## Quoted text
────

# Feature of the month selections discriminating?



## aquarian1252004 (Mar 22, 2005)

I just wanted to know why it seems as though majority of the monthly 

features are relaxed heads (no disrespect to them). I have seen so many 

albums of natural hair girls that deserve to be recongnized, honored, and 

featured as well. For instance Bublnbrnsuga, their are so many others. I 

suggest alternating one month relaxed, next month natural. Natural girls need 

inspiration too!


----------



## dontspeakdefeat (Mar 23, 2005)

We have been receiving a lot of complaints lately about no natural FOM's. I can name 5 beautiful natural heads of hair that have been featured right off the top of my head. (Nay, Sweetcocoa, Den1, AFashionSlave, Irresistable)I am sure there are others if I go take a look!


----------



## dontspeakdefeat (Mar 23, 2005)

I am sure that the texturized ladies feel like they are not being represented fully either.

I don't see why there has to be such a division between natural and relaxed. When I look at all this beautiful hair here on this board that's all I see are beautiful heads of hair whether natural or relaxed.


----------



## deedabug (Mar 23, 2005)

i agree DSD...im natural and i dont feel underepresented....but the idea of having 1 natural, and 1 relaxed or texturized each mth sounds ok....but may be a lot of work for moderators unless we as members were allowed to vote....


----------



## pookeylou (Mar 23, 2005)

I like how another hair forum that I frequent does it:

The *creator* of the site shows the guidelines and then makes the choice. 
The choices are always diverse: locks, loose hair, long time natural (it's a natural hair forum) new natural, some have long hair, some wear it short.  Either way the choices are always helpful, diverse choices.

One thing I appreciate about this site...the members here are very good about "shoutin out" someone's hair that looks good.  Whether they are a "member of the month" or not.  

One thing I wish is that you could see under the member name if they were a former "member of the month".


----------



## CurlyCrly (Mar 23, 2005)

I wish they'd include the feature of the month's username in the links so that we can go right to that person's _feature story_ later if we want.  I made this suggestion a while ago. Maybe it wasn't a good suggestion???

────

## Your instructions
Please go on with the forum thread about feature of the month picks, starting after CurlyCrly's last post. The data that comes next is from a different source.

## Dataset section
────

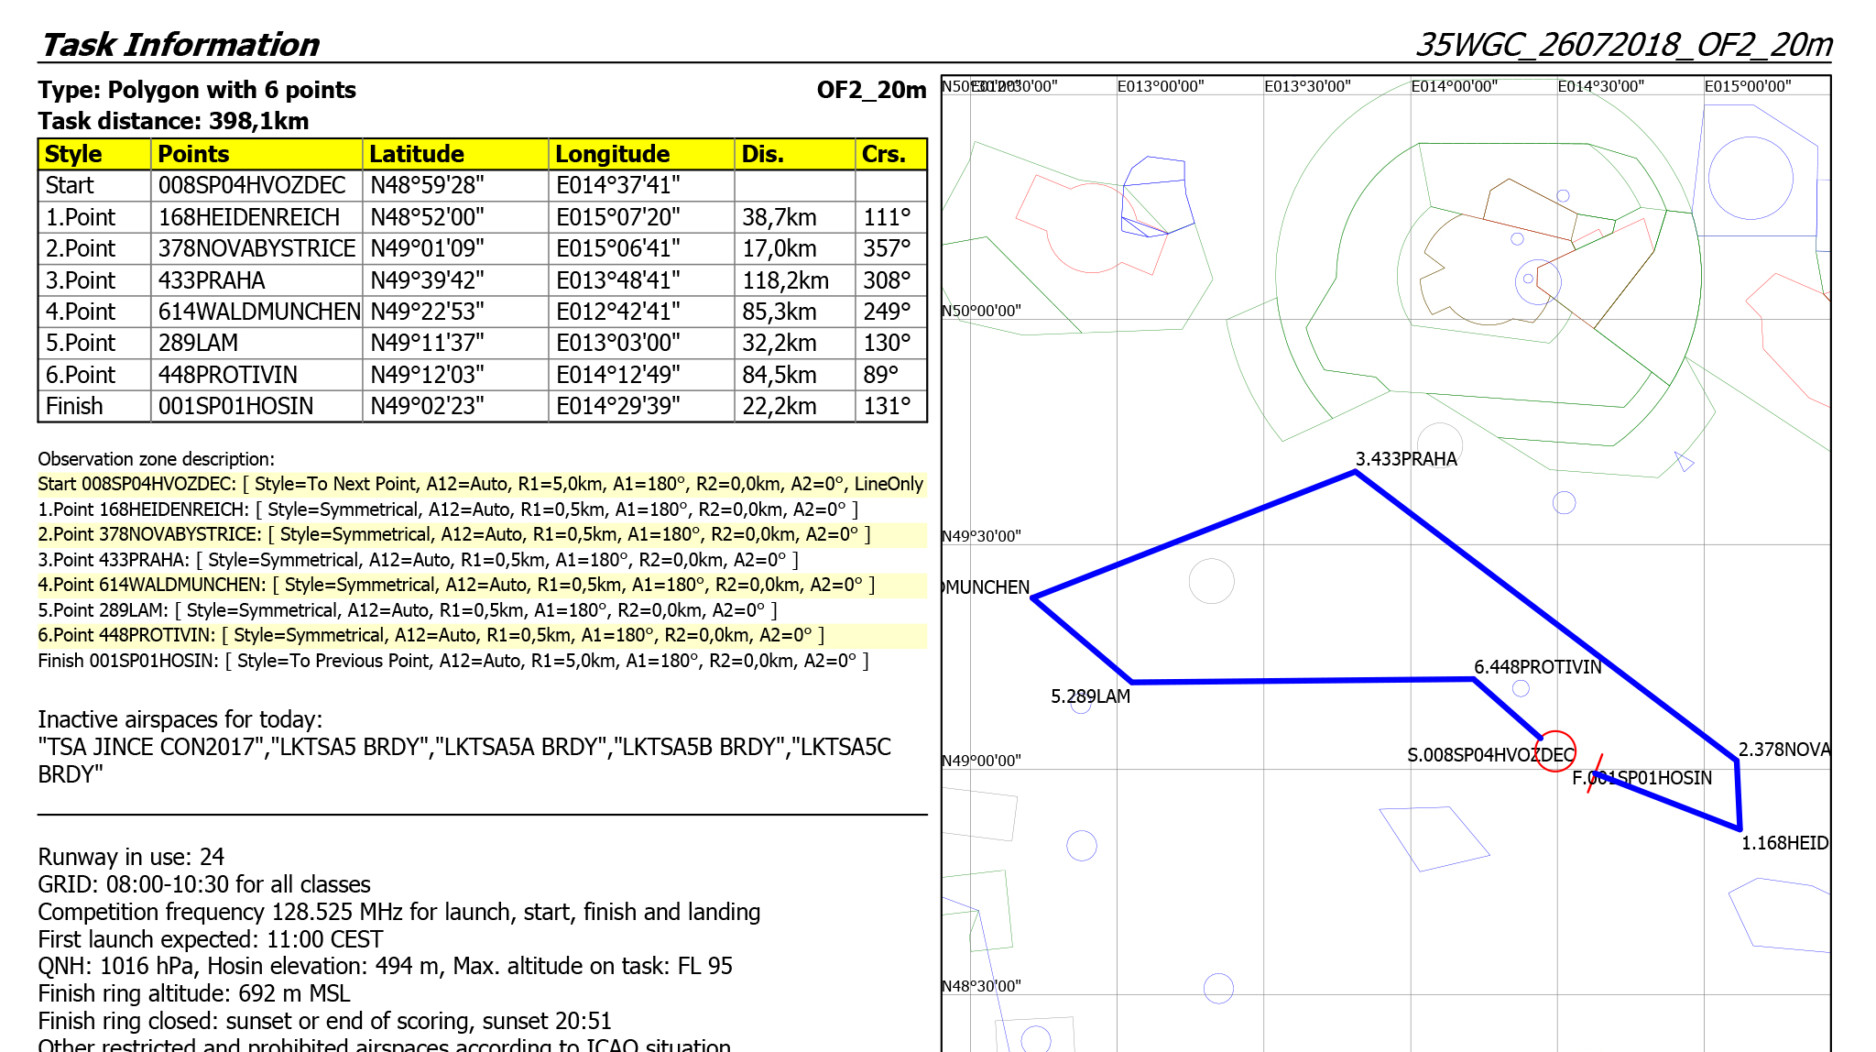Viewport: 1876px width, 1052px height.
Task: Click the 35WGC_26072018_OF2_20m document title
Action: 1622,45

────

## Written response
----------



## aquarian1252004 (Mar 23, 2005)

Like I said I am not trying to disrespect ANYONE, nor am I trying to create a DIVISION. I just feel everyone should be represented EQUALLY. Natural, texturized, relaxed, whatever we all need to be ENCOURAGED by someone with our hair "type" that has been successful with their journey. That is all I am saying I am not trying to start a HAIR WAR!


----------



## Poohbear (Mar 30, 2005)

*I don't see any discrimination with the FOTMs.  It's very diverse to me.  There's relaxed, natural, and transitioners represented and different hair types and different lengths.  There just happen to be more relaxed hair on this board than other types.    Check out every single feature of the month starting from 2003 and forward and you'll see the diversity. *


----------



## Miss*Tress (Apr 2, 2005)

Is there going to be a FOTM for April?


----------



## Country gal (Apr 2, 2005)

Pookey- That is a wonderful idea. I think it is a priviledge to be chosen as the FOTM. I think it would be great to see this title under their screen name.


----------



## Poohbear (Apr 2, 2005)

sbaker said:
			
		

> Pookey- That is a wonderful idea. I think it is a priviledge to be chosen as the FOTM. I think it would be great to see this title under their screen name.


I agree! ...and have a link to their FOTM page in their profile too!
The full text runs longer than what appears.